While our traditional view of creative work might lead us to think of artists as solitary visionaries, the creative process is in fact deeply social. From those trying to land their first solo show to those with dozens of museum exhibitions, artists are influenced by others’ evaluations. In Bound by Creativity, sociologist Hannah Wohl draws on more than one hundred interviews and two years of ethnographic research in the New York contemporary art market, developing a sociological perspective on creativity through the analytic lens of judgment. Wohl takes readers into artists’ studios and shares firsthand how they decide which works to leave unfinished, destroy, put into storage, or exhibit. Wohl then transports readers into the art world, examining the interactions in galleries, international art fairs, and collectors’ homes that shape artists’ understandings of their work.

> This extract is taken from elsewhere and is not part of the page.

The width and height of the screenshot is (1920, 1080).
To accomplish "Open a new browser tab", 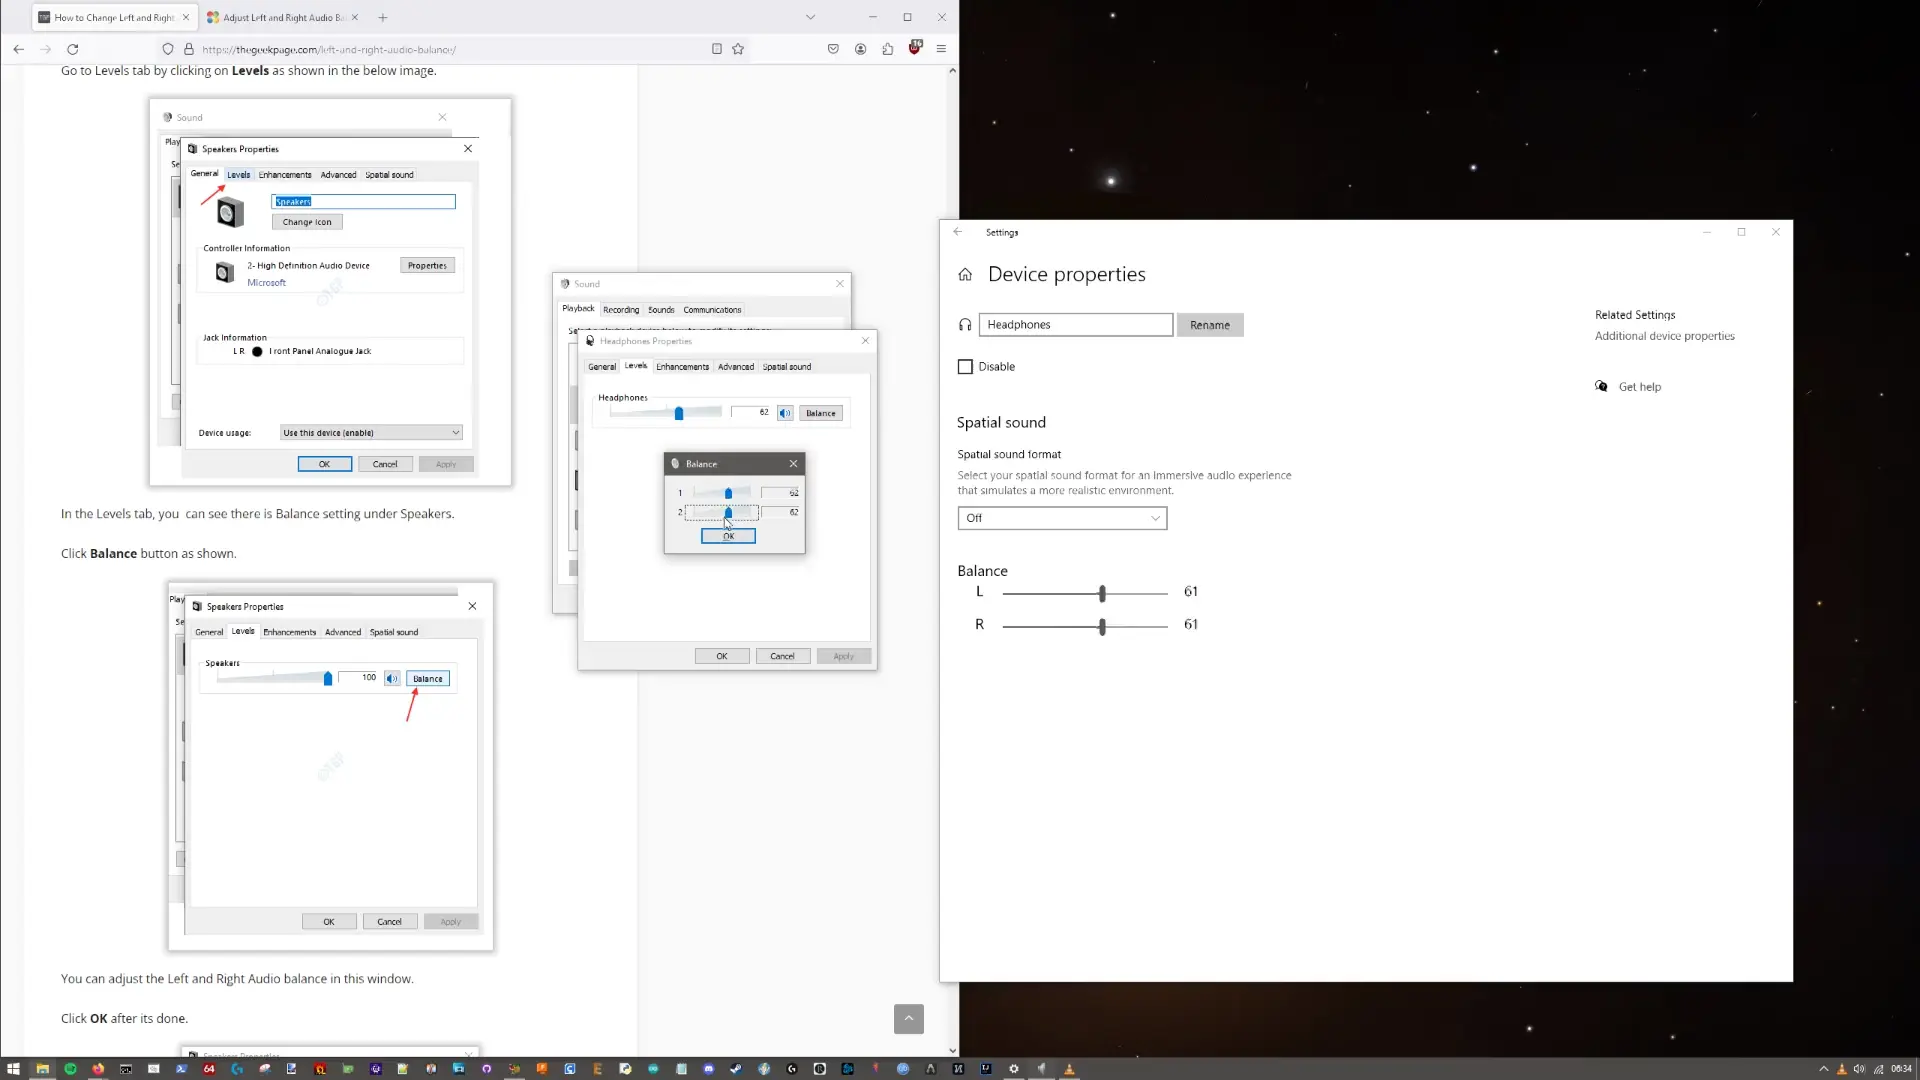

Wohl shows us how moments of judgment—whether by artists, curators, dealers, or collectors—reveal artistic practices to be profoundly sociological, both because artists’ sensibilities are informed by their interactions with others, and because artists’ decisions about their work affect the objects that circulate through the world. We see that judgment is an integral element of the creative process, resulting in the creation of distinctive and original works. Creativity, Wohl shows, rests on these highly social dynamics, and exploring it through this lens sheds new light on the production of cultural objects, markets, and prestige.
Industry Reviews
"Sociological research and theories on creativity assume that creativity is based on collective processes, social evaluations and judgments, and the result of social networks, interactions, and shared beliefs. Hannah Wohl's book Bound by Creativity: How Contemporary Art Is Created and Judged addresses this sociological assumption by providing in-depth insights that she has gathered from a long-term ethnography within the contemporary art world in New York." * American Journal of Sociology *
"Wohl's intriguing book explores the mystery of creativity, the whatever-it-is that informs artists' visions as they shape successful and moving works of art and finds its explanation in the shared and socially supported understanding of the idea of creative vision. An original and profound contribution to the sociology of art."
-- Howard S. Becker
"Bound by Creativity escorts us into a world of radical uncertainty--the contemporary art market in New York City. Wohl brings us with her as she witnesses artists engaging with their publics, explaining their worth, and struggling against misinterpretations, or worse. What should count and why? And what to do when the counting goes wrong? These questions animate the creative process where genius emerges or fails to emerge. Artists, art critics, humanists, and social scientists will long debate this book and its findings. And those who care only about the creative process, no matter its field of application, will benefit from the clarity with which that process is described and acted upon. Powerful and evocative, this work shows how creative genius is generated and why it sometimes survives assaults on its worth."